EXERCISE DETAILS:
Below is a listing; print exactly its lines from the one containing "Where should I click to: Click the Airbnb" down to the one containing "Task: Click help", both inclusive, with every picture left out.

GIVEN INFORMATION:
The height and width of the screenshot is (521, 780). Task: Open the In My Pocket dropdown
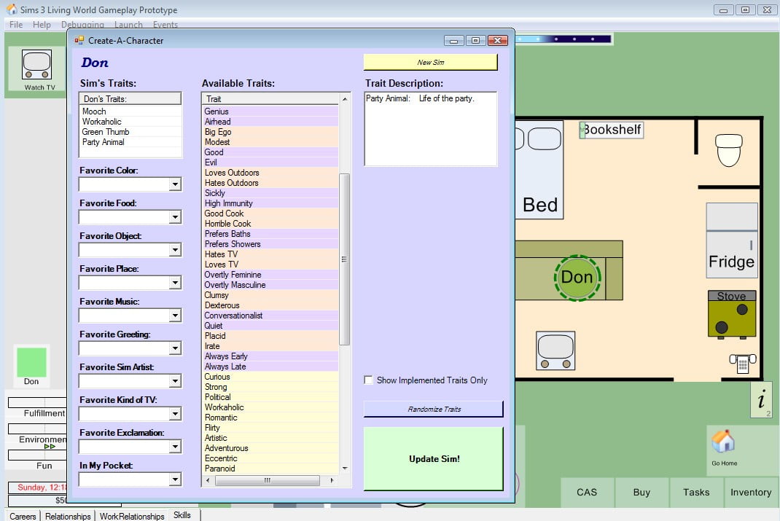174,479
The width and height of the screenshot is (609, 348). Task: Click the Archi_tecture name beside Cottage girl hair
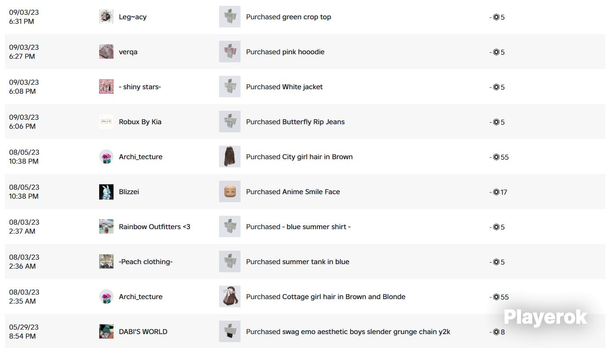pos(140,297)
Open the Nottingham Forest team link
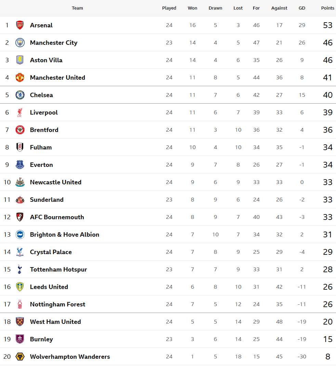 (57, 304)
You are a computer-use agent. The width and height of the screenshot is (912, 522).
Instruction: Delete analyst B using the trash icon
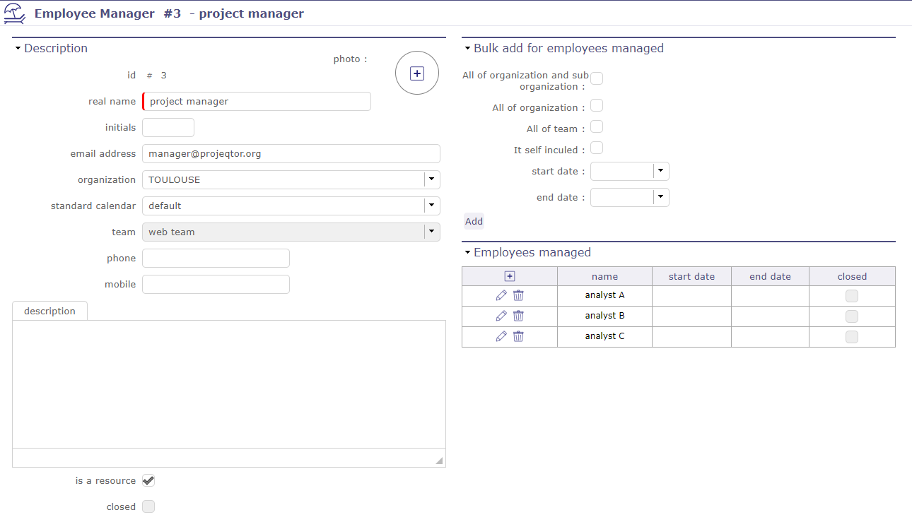pos(518,316)
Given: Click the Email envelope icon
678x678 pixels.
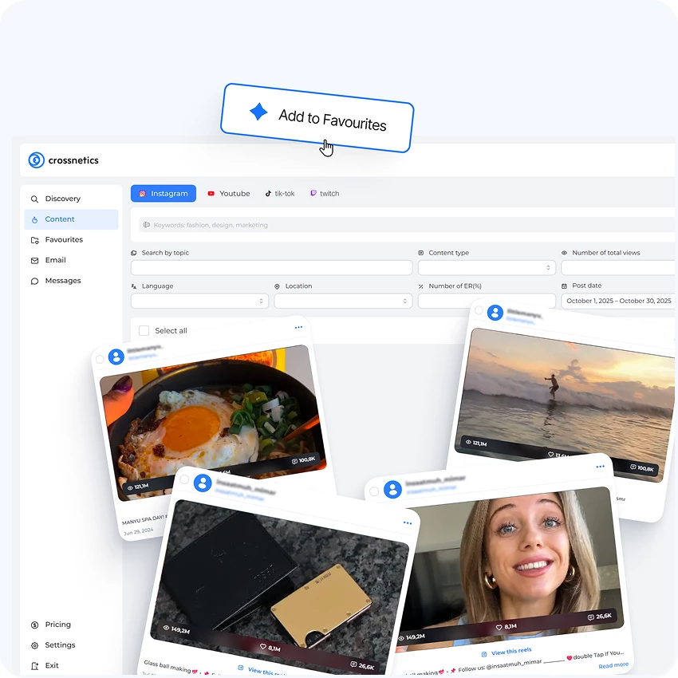Looking at the screenshot, I should [34, 261].
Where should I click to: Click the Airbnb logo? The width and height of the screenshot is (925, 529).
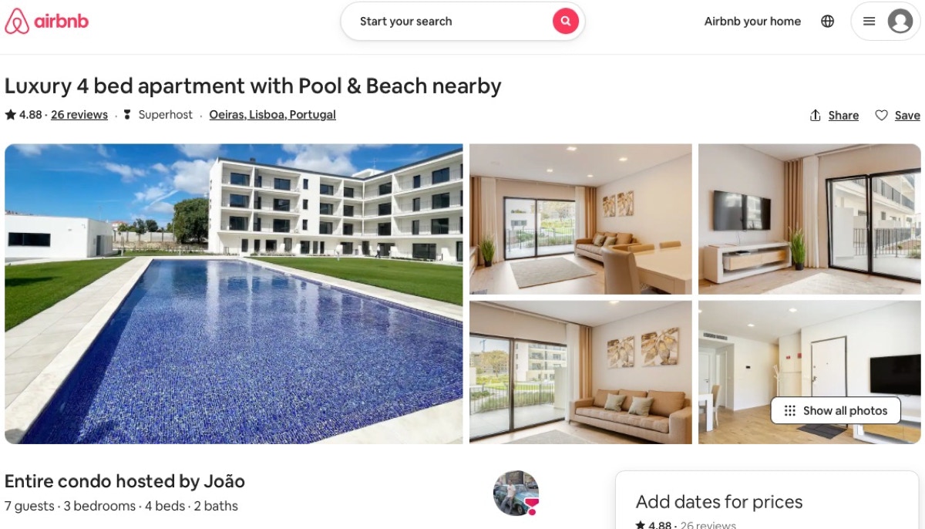tap(46, 22)
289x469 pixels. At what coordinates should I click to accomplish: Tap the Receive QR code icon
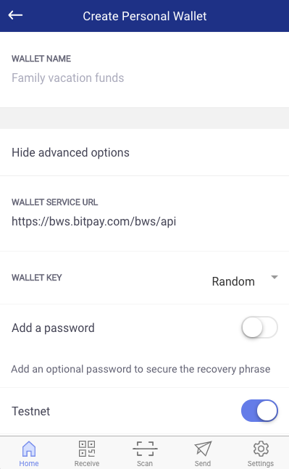tap(87, 449)
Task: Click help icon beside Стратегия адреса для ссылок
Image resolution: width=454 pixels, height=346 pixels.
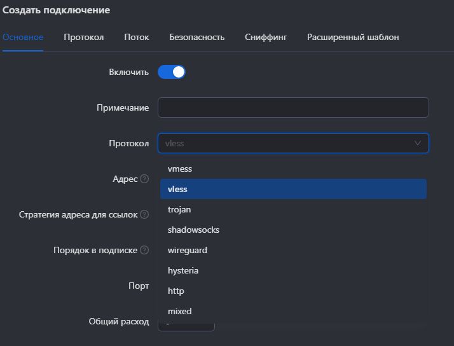Action: [144, 214]
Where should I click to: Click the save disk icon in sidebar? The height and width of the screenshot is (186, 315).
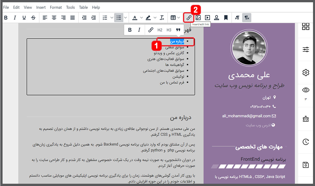tap(306, 165)
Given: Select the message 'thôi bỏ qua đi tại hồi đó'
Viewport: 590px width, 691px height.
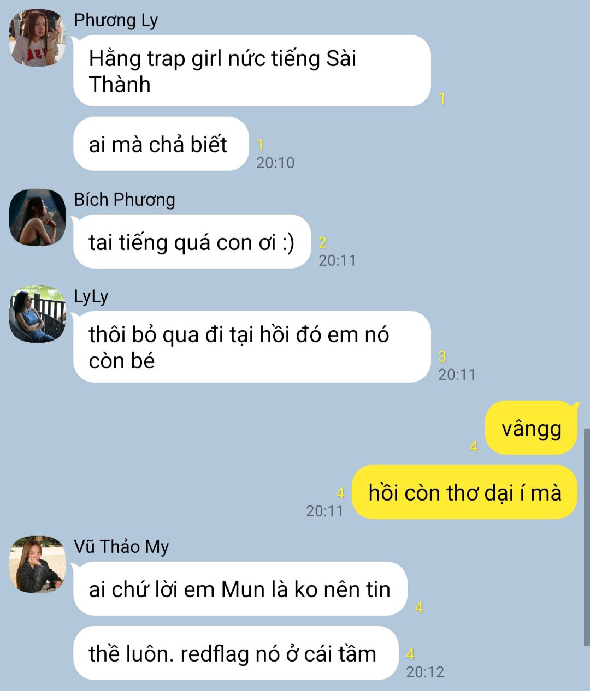Looking at the screenshot, I should (252, 347).
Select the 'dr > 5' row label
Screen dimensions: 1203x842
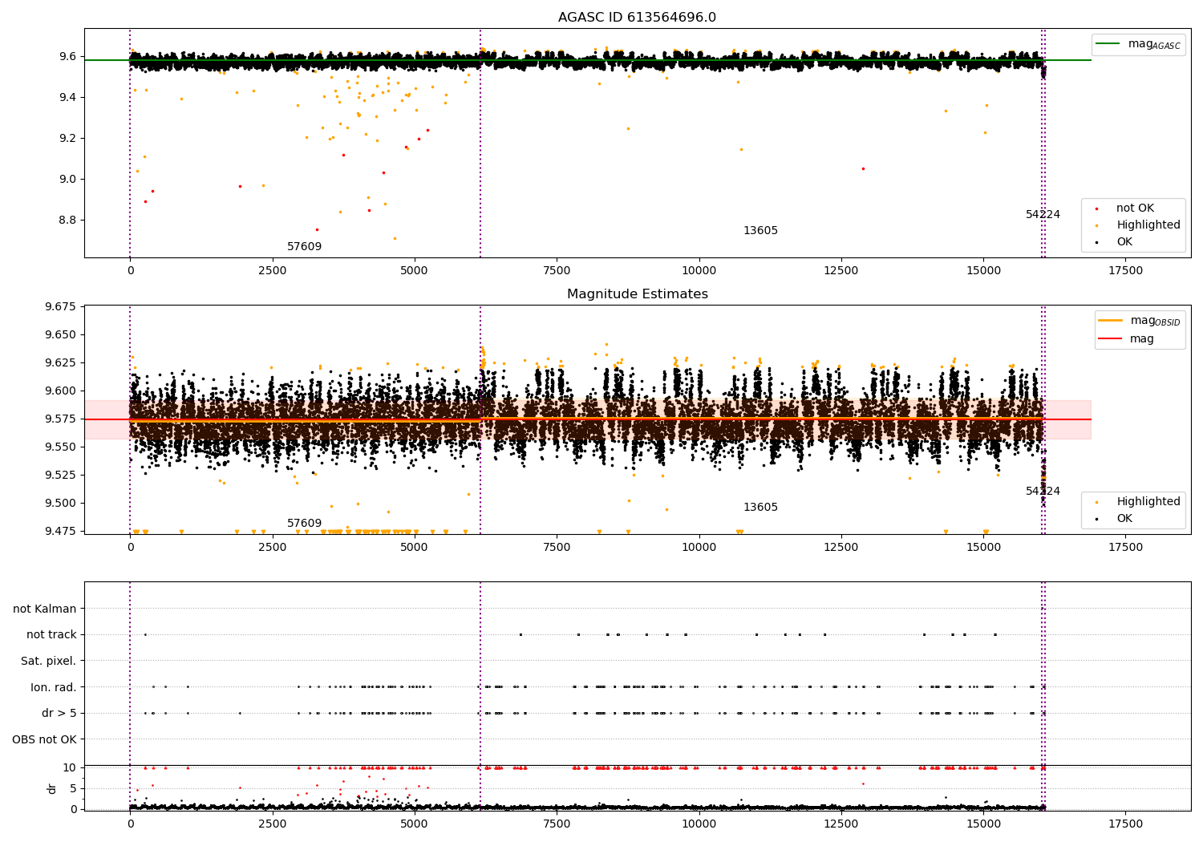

SOLUTION FOR THIS TASK:
Where should I click to: Click the Airbnb logo? The width and height of the screenshot is (925, 529).
tap(46, 22)
289x469 pixels. At what coordinates should I click to accomplish: Tap the Receive QR code icon
tap(87, 449)
Task: Click help icon beside Стратегия адреса для ссылок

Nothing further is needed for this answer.